I Musei Reali di Torino ospitano, nelle Sale Chiablese, una mostra dedicata a Frank Horvat. In esposizione, dal 28 febbraio al 20 maggio 2018, 250 fotografie realizzate da fotografo insieme ad altre 31 immagini provenienti dalla sua incredibile e preziosa collezione privata che raccoglie autori come Helmut Newton, Henri Cartier Bresson, Robert Doisneau, Irving Penn, André Kertesz, Brassai, Edward Weston, Richard Avedon, Josef Koudelka, Edouard Boubat, Eugene Smith, Bill Brandt, Eugene Smith, Jacques-Henri Lartigue e Elliott Erwitt.

A Palazzo Chiablese sarà possibile ripercorrere l’intera carriera di Horvat, dagli anni ’50 fino a oggi, e ammirare in particolare il rapporto tra la sua fotografia e la storia dell’arte europea.

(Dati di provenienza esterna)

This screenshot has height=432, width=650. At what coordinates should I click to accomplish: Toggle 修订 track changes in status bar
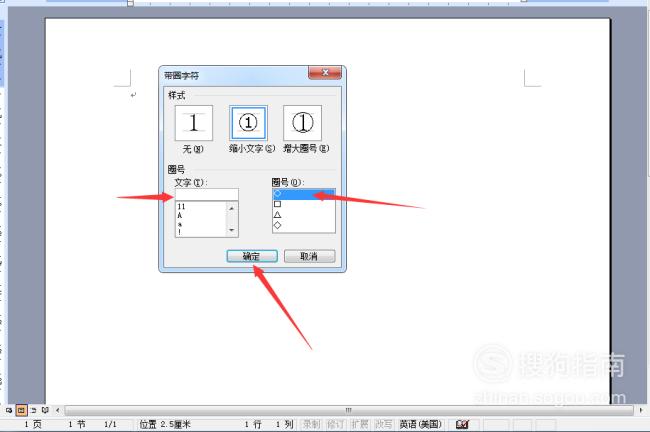335,424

QUINDICI CHIAVI DI LETTURA. Fotografo difficilmente incasellabile, la mostra ripercorre l’intera carriera di Horvat attraverso una rappresentazione critica del suo lavoro, suddiviso in quindici ‘chiavi’ di lettura, che si traducono nell’esposizione in altrettante sezioni.

Luce, Condizione umana, Tempo sospeso, Voyeur, Da occhio a occhio, Metafore, Fa pensare a…, Vere somiglianze, Uno, Due, Molti, La vera donna, Fuori luogo, Cose, Foto fesse, Autoritratti.

“L’eclettismo – dice Horvat – non è sempre stato un vantaggio per me: alcuni hanno messo in dubbio la sincerità del mio impegno, altri hanno trovato che le mie foto erano poco ‘riconoscibili’, come se, dicevano, fossero state fatte da autori diversi. Questo mi ha spinto a ripercorrere la mia opera per cercarvi un denominatore comune. Ne ho trovati quindici e non solo uno, quindici in tutto il mio percorso e li ho chiamati ‘chiavi’”.

La mostra racconta la storia che sta dietro a ogni scatto: il rapporto col mondo dell’alta moda, di cui Horvat combattè gli stereotipi portando innovazioni assolute, come l’intuizione di fotografare le modelle per le strade, senza trucco e senza parrucche; le lezioni di fotografia che si celano dietro uno spiccato gusto per l’aneddotica; la trasversalità delle influenze sul suo linguaggio (da Caravaggio e Rembrandt per il ruolo della luce all’istante decisivo di Henri Cartier-Bresson, passando per l’amico Marc Riboud).

“Ho un’età in cui si guarda al proprio passato per cercarne il senso” scrive Horvat, e nelle oltre duecento foto scelte per l’esposizione, emerge una vera e propria dichiarazione di poetica.